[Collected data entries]
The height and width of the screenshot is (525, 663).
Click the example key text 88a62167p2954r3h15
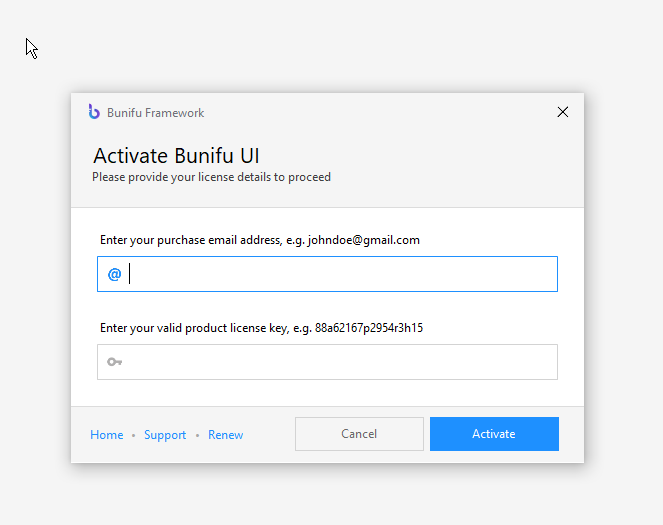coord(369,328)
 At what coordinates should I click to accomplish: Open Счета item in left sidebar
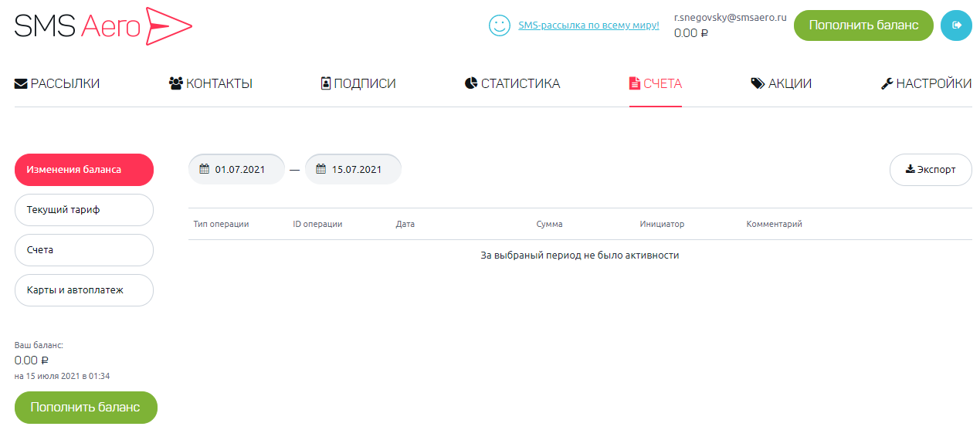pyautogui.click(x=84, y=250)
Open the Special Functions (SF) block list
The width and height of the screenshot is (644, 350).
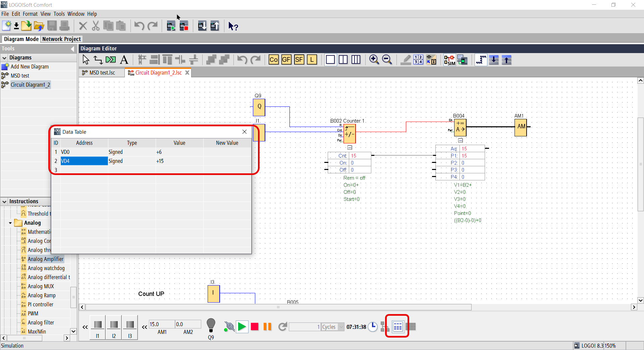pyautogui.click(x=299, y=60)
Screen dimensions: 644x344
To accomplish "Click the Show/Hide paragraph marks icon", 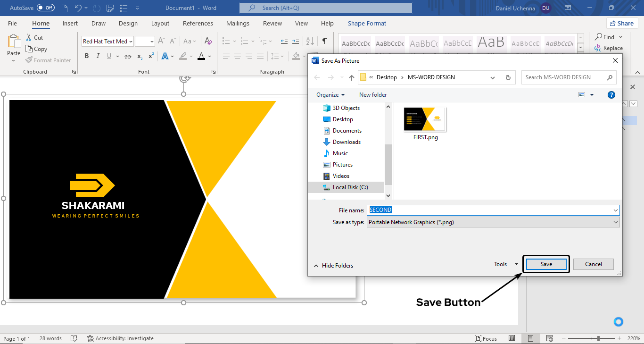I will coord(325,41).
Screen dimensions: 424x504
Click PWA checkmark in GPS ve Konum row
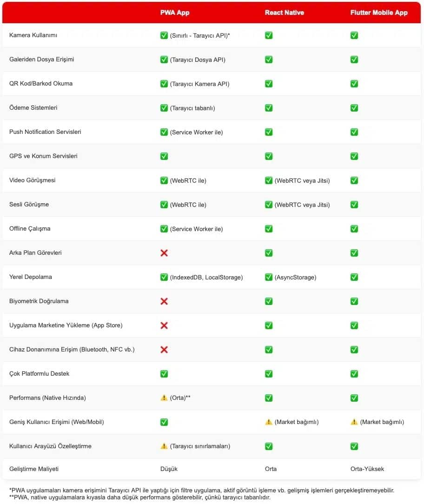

• **ABOUT THIS EXERCISE**
Take the line that contains "Screen dimensions: 424x504" and every line after it up to the end of the records above, and restate them exactly, without the pictures.

• **RESULT OF THIS TASK**
Screen dimensions: 424x504
Click PWA checkmark in GPS ve Konum row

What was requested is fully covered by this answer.